━━ Input material

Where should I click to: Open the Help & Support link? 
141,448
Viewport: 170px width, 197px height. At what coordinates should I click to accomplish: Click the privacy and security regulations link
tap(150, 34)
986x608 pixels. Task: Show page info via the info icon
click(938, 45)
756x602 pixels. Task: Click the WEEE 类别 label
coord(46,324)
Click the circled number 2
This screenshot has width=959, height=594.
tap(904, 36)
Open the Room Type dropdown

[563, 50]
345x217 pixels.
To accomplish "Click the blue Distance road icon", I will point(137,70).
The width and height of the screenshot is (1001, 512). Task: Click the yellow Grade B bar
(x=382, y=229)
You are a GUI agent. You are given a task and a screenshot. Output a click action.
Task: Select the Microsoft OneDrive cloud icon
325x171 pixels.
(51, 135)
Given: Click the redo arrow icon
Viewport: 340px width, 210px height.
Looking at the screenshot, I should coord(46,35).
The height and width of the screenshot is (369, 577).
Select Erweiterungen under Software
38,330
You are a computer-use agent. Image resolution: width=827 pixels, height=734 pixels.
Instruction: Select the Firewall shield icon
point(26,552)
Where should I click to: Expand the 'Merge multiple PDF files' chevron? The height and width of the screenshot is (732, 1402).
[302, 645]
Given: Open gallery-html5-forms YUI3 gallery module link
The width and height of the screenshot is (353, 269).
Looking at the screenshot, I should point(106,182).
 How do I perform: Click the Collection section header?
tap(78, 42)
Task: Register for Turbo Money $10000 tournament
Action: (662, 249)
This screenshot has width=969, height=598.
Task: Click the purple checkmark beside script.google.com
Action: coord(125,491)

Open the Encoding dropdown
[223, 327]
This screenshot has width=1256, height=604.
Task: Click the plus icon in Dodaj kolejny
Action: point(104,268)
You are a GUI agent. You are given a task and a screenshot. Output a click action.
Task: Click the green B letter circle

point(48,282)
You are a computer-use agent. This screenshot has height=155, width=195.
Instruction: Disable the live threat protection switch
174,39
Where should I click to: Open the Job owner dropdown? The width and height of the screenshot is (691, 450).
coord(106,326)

━━━━

◆ **Work to be completed**
Set down exactly the lines that begin the records and continue through the line bearing "345x217 pixels."; include both ends.

◆ **Completed task**
Where should I click to: Open the Help & Support link? 
141,448
Viewport: 170px width, 197px height. At what coordinates should I click to accomplish: Click the privacy and security regulations link
tap(150, 34)
986x608 pixels. Task: Show page info via the info icon
click(938, 45)
756x602 pixels. Task: Click the WEEE 类别 label
coord(46,324)
Click the circled number 2
This screenshot has width=959, height=594.
tap(904, 36)
Open the Room Type dropdown

[563, 50]
345x217 pixels.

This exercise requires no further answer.